INSTRUCTION: Retype the stretch of the polishing pad patent from "3. The method" through "compressibility of the pad.", word for word.

GIVEN TEXT:

Customized polish pads for chemical mechanical planarization
Abstract
A polishing pad for chemical mechanical planarization of a film on a substrate is customized by obtaining one or more characteristics of a structure on a substrate. For example, when the structure is a chip formed on a semiconductor wafer, the one or more characteristics of the structure can include chip size, pattern density, chip architecture, film material, film topography, and the like. Based on the one or more characteristics of the structure, a value for the one or more chemical or physical properties of the pad is selected. For example, the one or more chemical or physical properties of the pad can include pad material hardness, thickness, surface grooving, pore size, porosity, Youngs modulus, compressibility, asperity, and the like.
Claims
exact text as granted — not AI-modified1. A method of making a polishing pad for chemical mechanical planarization of a substrate, the method comprising:
obtaining one or more characteristics of a structure on the substrate;
selecting a value for one or more chemical or physical properties for the pad to be used in chemical mechanical planarization of the substrate based on the obtained one or more characteristics of the structure on the substrate; and
making the pad having the value for the one or more chemical or physical properties by adjusting the chemical formulation of the pad.
2. The method of claim 1 , wherein the one or more characteristics of the structure includes a size of the structure.
3. The method of claim 1 , wherein the one or more characteristics of the structure includes a pattern density of the structure.
4. The method of claim 1 , wherein the one or more characteristics of the structure includes film material and a number of different materials.
5. The method of claim 1 , wherein the one or more chemical or physical properties for the pad include hardness, porosity, Young's modulus or compressibility of the pad.
6. The method of claim 1 , wherein selecting the value for the one or more chemical or physical properties for the pad comprises:
performing a simulation of planarization of the substrate with a model of a CMP process using the pad with a range of values for the one or more chemical or physical properties for the pad; and
selecting the value for the one or more chemical or physical properties based on the simulation.
7. The method of claim 6 , wherein the one or more chemical or physical properties of the pad include hardness, porosity, Young's modulus, or compressibility of the pad, and further comprising:
providing a pattern density and a deposition bias as inputs to the model of the CMP process.
8. The method of claim 6 , wherein the one or more chemical or physical properties of the pad include hardness, porosity, Young's modulus, or compressibility of the pad, and further comprising:
obtaining a planarization length from the model of the CMP process; and
performing a sensitivity analysis to determine a correlation between planarization length and the one or more chemical or physical properties of the pad.
9. The method of claim 8 , wherein the value for the one or more chemical or physical properties is selected based on the determined correlation between planarization length and the one or more chemical or physical properties of the pad to optimize planarization length.
10. The method of claim 6 , wherein the one or more chemical or physical properties of the pad include hardness, porosity, Young's modulus, or compressibility of the pad, and further comprising:
identifying dishing and/or erosion from the model of the CMP process; and
performing a sensitivity analysis to determine a correlation between the one or more chemical or physical properties of the pad and dishing and/or erosion.

AVAILABLE DATA:
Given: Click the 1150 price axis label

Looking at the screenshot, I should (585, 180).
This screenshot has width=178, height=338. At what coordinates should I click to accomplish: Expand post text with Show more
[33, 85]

EXERCISE RESPONSE:
3. The method of claim 1 , wherein the one or more characteristics of the structure includes a pattern density of the structure.
4. The method of claim 1 , wherein the one or more characteristics of the structure includes film material and a number of different materials.
5. The method of claim 1 , wherein the one or more chemical or physical properties for the pad include hardness, porosity, Young's modulus or compressibility of the pad.